The talented director of The Exorcism of Emily Rose (2005) and Sinister (2012) can mount tension and creeping fear with the best of them, but the leaden nature of the thematic core (and that ‘Father Serpico’ germ) is burdened by a reactionary post-9/11 subtext, along with dubious (and simplistic) treatment of powerful institutions and figures. To lend a bit more oomph to Bruckheimer’s one-line synopsis, Derrickson and his co-writer hooked the project on the memoirs of former NYC copper turned demonologist, Ralph Sarchie (Eric Bana, increasingly looking like the acting equivalent of a one hit wonder), who teamed up with a Jesuit priest (played by Édgar Ramirez) to take down Satan and his minions on the mean streets of the Big Apple.

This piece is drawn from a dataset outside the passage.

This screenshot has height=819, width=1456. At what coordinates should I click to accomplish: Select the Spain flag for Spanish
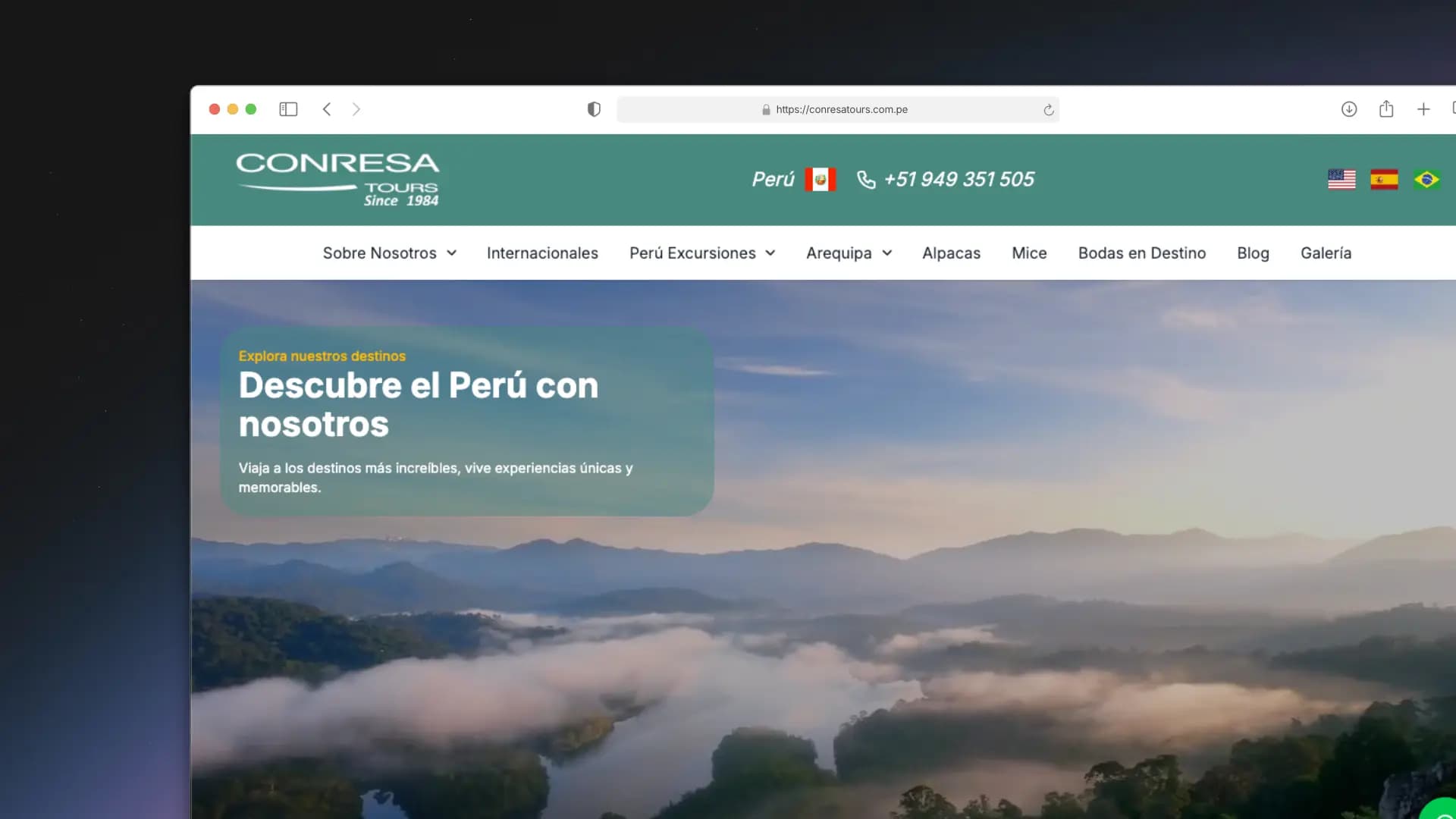point(1385,180)
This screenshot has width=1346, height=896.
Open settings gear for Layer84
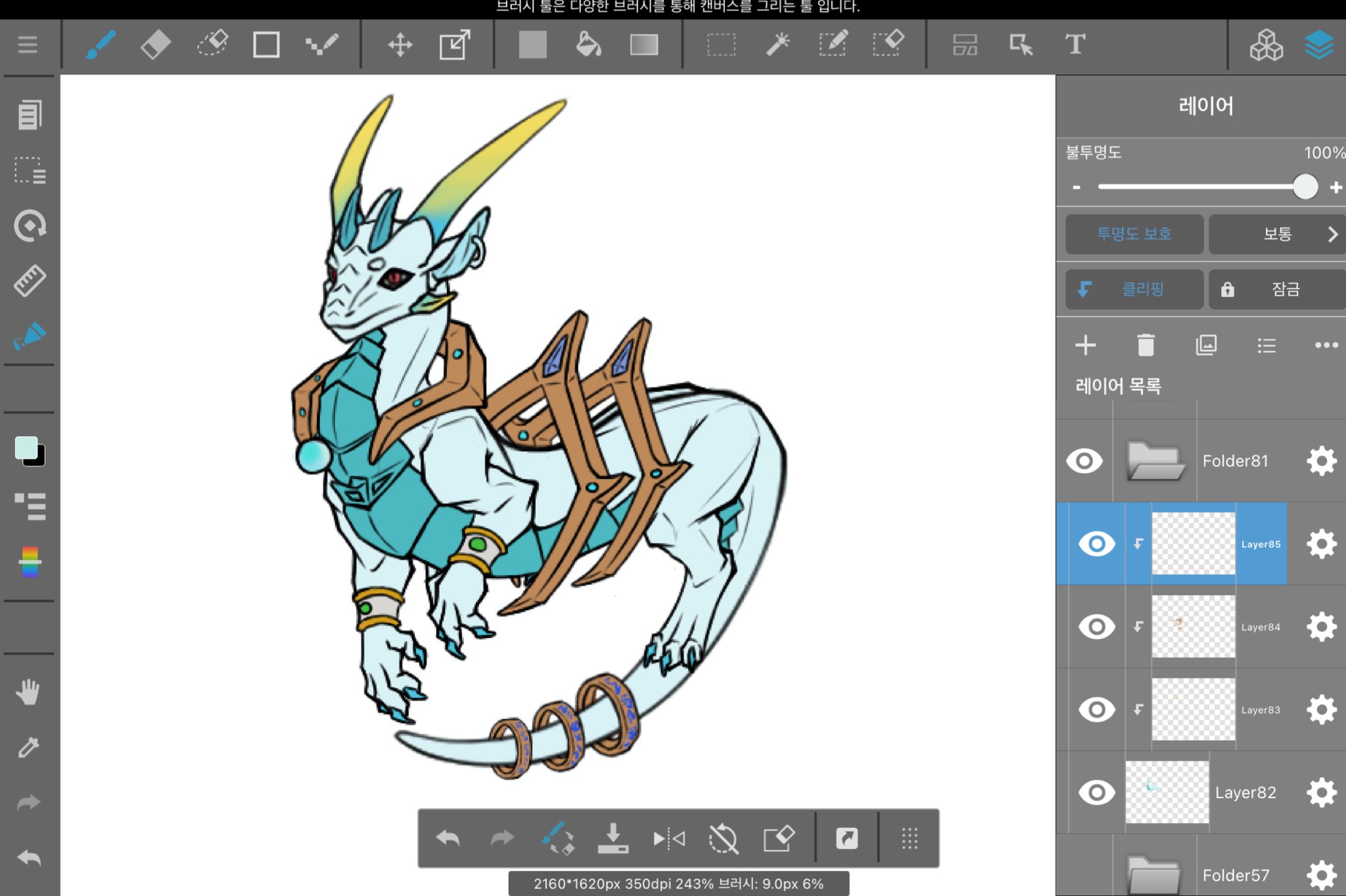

The film can be seen as an origins story – how the relationship started over philosophical conversations, their acceptance of being flawed but inherently good men (yawn), and their dalliances with busting ghosties-and-ghoulies. Less like Peter Venkman and the gang, and more in the roughhouse style of Popeye Doyle and Buddy Russo of The French Connection (1971). It’s not all cockamamie and cracked. The use of military figures as the victims of demonic possession is as intriguing as it is politically suspect, but at least it’s a change from teenaged girls messing around with ouija boards. The obligatory third-act exorcism, meanwhile, is a blast of sound and fury. Ultimately, Deliver Us from Evil is a very messy affair. Stick to The Exorcist and Serpico. Don’t mix them together; it’s a cocktail as barbarous and wrong-headed as red wine and whiskey.